++++ TASK DATA

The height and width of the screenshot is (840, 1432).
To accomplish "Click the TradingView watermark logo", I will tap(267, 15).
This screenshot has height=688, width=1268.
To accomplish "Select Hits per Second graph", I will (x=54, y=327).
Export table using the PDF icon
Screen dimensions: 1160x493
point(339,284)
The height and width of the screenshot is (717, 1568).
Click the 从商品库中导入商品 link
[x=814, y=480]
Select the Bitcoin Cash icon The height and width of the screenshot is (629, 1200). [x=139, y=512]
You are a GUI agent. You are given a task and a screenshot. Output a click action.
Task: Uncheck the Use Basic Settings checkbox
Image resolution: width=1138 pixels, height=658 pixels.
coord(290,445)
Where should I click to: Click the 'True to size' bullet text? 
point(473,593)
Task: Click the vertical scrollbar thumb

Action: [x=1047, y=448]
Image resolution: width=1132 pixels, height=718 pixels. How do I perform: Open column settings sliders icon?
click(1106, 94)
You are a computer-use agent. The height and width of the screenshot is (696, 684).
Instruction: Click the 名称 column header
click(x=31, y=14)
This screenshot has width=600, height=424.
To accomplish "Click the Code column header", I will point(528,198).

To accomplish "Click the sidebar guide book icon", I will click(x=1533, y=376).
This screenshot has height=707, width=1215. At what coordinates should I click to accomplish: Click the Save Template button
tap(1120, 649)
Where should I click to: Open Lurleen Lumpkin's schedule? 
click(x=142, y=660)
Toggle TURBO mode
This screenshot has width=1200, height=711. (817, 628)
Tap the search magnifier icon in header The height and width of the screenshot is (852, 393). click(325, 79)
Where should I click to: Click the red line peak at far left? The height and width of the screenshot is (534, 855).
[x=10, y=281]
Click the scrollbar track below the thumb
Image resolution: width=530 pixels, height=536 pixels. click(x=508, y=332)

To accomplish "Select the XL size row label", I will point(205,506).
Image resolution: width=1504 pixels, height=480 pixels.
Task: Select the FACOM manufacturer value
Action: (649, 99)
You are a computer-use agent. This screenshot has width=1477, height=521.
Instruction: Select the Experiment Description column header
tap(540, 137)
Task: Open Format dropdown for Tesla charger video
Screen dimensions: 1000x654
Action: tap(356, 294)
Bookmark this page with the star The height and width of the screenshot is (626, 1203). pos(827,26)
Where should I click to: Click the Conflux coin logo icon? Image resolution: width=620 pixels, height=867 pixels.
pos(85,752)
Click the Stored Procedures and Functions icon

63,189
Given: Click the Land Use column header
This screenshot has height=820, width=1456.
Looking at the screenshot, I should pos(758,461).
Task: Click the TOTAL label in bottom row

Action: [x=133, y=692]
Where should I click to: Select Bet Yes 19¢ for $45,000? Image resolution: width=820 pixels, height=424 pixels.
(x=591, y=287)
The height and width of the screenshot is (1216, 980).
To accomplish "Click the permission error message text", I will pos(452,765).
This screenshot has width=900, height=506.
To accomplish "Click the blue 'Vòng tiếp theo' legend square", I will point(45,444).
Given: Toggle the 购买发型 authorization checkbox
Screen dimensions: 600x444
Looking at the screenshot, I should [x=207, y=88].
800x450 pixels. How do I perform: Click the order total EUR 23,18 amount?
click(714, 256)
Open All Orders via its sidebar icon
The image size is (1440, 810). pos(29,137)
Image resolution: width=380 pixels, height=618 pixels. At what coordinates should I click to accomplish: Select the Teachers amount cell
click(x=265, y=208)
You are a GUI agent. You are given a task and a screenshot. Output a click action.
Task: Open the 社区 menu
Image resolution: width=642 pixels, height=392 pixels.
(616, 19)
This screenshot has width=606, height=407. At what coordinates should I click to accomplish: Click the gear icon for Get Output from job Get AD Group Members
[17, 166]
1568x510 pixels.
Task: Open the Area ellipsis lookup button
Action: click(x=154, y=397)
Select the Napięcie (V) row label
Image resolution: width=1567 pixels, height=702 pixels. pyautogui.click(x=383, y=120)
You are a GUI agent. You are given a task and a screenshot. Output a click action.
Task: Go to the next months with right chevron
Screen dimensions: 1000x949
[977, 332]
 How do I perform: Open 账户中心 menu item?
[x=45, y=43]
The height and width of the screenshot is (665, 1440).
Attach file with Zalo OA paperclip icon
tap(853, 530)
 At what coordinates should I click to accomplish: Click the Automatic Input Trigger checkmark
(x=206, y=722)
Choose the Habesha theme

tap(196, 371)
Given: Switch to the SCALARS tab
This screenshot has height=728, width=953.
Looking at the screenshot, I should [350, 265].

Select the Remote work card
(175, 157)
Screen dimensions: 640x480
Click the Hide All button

++++++++

** INSTRUCTIONS FOR THE TASK **
Word for word, output the lines of the data from its first line through the line where "Export table using the PDF icon" appears, and stop there.

** YOUR RESPONSE **
The height and width of the screenshot is (840, 1432).
To accomplish "Click the TradingView watermark logo", I will tap(267, 15).
This screenshot has height=688, width=1268.
To accomplish "Select Hits per Second graph", I will (x=54, y=327).
Export table using the PDF icon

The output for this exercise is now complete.